If you're facing a hot topic, consider resolving it in private. The last thing children need is to find fuel for their fire and watch one parent attempt to (intentionally or otherwise) undermine the other's parental authority.

All of these strategies will help you present a unified front; co-parents who are able to calmly and respectfully disagree while working towards a resolution. Hopefully, you will be able to avoid a checkmate and find a resolution benefiting all involved.
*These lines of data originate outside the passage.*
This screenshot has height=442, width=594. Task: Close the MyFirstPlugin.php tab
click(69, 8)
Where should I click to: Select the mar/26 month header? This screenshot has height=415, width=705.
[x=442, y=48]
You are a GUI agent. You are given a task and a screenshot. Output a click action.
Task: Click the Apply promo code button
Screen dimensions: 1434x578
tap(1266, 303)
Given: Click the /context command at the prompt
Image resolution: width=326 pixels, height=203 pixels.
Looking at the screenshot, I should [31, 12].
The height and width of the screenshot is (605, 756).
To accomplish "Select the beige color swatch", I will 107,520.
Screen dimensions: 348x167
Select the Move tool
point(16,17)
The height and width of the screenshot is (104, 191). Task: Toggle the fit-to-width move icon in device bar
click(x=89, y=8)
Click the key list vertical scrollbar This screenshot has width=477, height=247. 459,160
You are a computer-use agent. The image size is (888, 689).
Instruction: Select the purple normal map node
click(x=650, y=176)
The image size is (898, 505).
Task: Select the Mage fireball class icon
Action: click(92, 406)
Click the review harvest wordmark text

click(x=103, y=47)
Published by Lucy Parker Watkins

Lucy Parker Watkins is based in McKinney, TX. Over the last eight years, she's written for a variety of magazines and websites on topics including nutrition, vegetarianism, parenting, spirituality and altern...  View profile

The Parental Responsibility Guidelines (Anonymous, 24 B.C.) dictates parents must face the fact they are role models. So it makes the initial reaction to a partner's seemingly ridiculous cave-in to a child's request pretty important.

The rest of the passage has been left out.